陸王(左側、手前から二人目)は、戦隊メンバーの親睦を深めることに力を入れていた。
おそらく陸王の信条は『男女を問わず他者を笑顔を守ること、絶対に傷付けないこと』かと思われます。
ですから、他者を傷付ける存在なら、男女を問わず立ち向かいます! 敵の女幹部を容赦なく討伐しました!

ブライダン(敵対組織)の幹部で唯一の死者となったリボン(下側)は女性。
リボンを葬ったのは、陸王(レオン)だった
特に、互いに素性を知らずに親しくなったブーケに対して、敵対関係にあることを知った後、
「君が誰かを傷付けるなら、僕は戦う!」
と宣言して敢然と立ち向かった姿は、非常に完成度の高いヒーローとして、私の目に映りました。

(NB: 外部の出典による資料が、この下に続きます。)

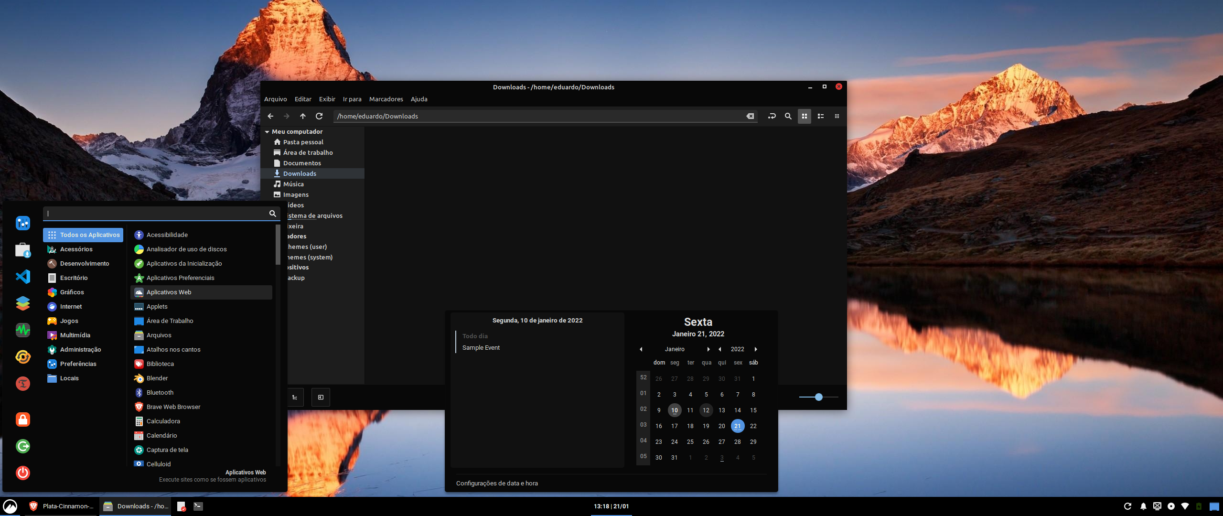The width and height of the screenshot is (1223, 516).
Task: Click the red power button in menu sidebar
Action: (x=23, y=473)
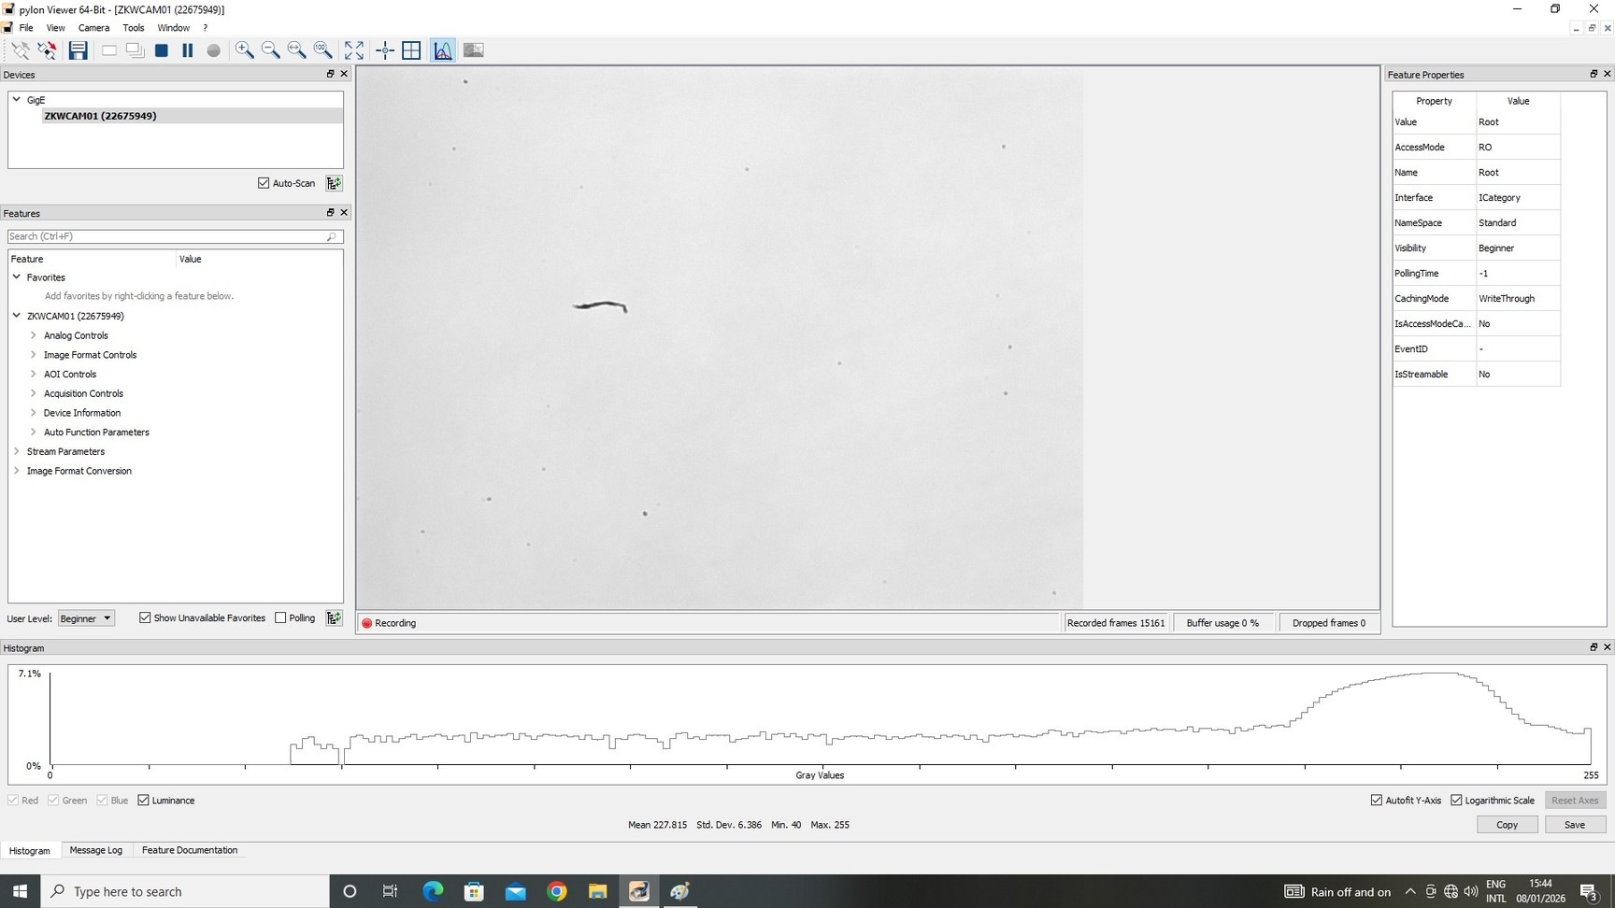Stop image acquisition with the stop icon

(161, 50)
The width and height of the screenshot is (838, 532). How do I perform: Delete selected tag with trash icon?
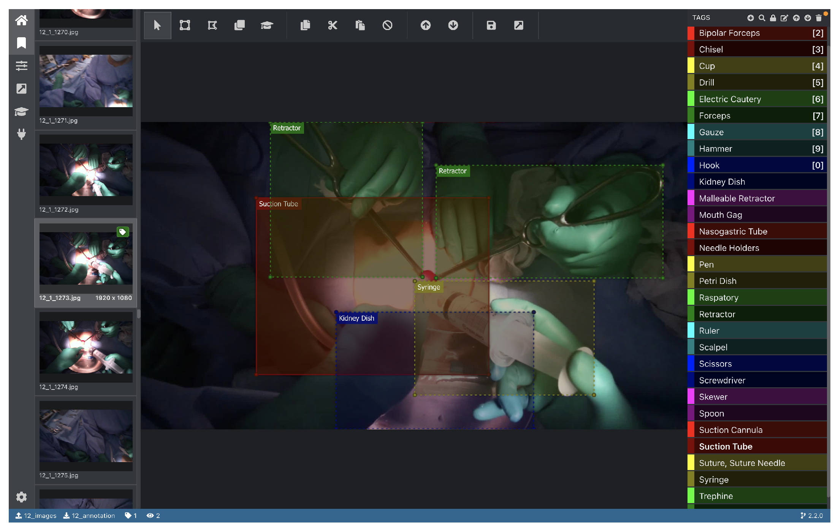tap(819, 18)
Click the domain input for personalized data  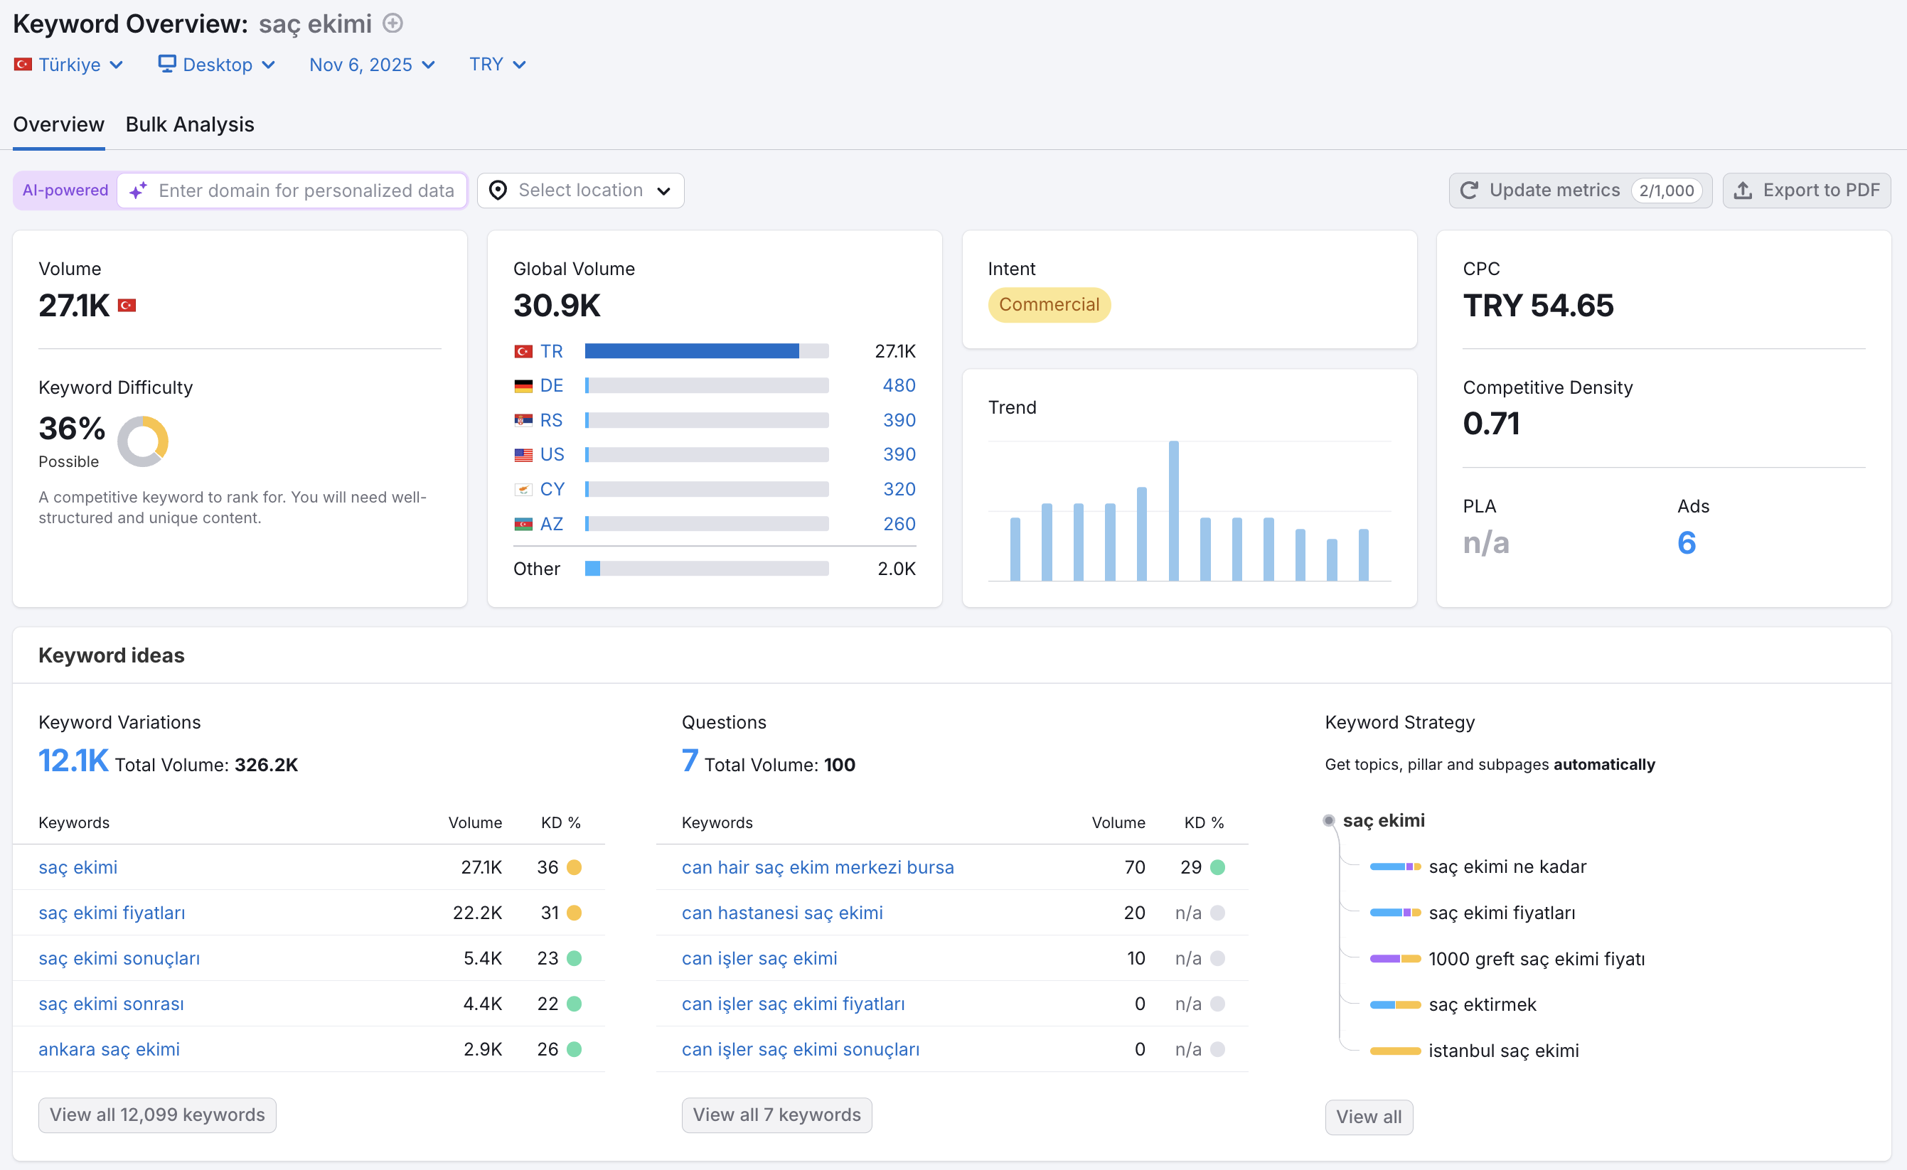(306, 190)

陸王(左側)とブーケ(右側)は、互いに対立勢力だと知らず、交友関係を築いていた。

リボンを殺され、レオンが陸王と知ったブーケは、復讐鬼と化す。
陸王はブーケに対して、「君が人を傷つけるなら…!」と立ち向かった。
むやみに暴力を振るう存在には、性別を問わず陸王は立ち向かう。
拘束されていた敵の女幹部を、「女だから」という理由で解放して、あわや殺されそうになったレオとは大違いですね😅

「女は殴らねえ」という男の美学を徹底しようとしたレオ(ジュウオウライオン)は、
敵の女幹部(ナリア)に情けをかけた結果、あわや殺されそうになった😓
しかし、画面が暗くて見えにくいですね😖
出典;https://ameblo.jp/434356/entry-12271001599.html
女性には手を上げにくいというのは、一般的な男性心理なのかもしれません。
しかしながら『女性なら悪人でも手を出さない』男性ヒーローに憧れるか? と言われたら、少なくとも私は憧れない。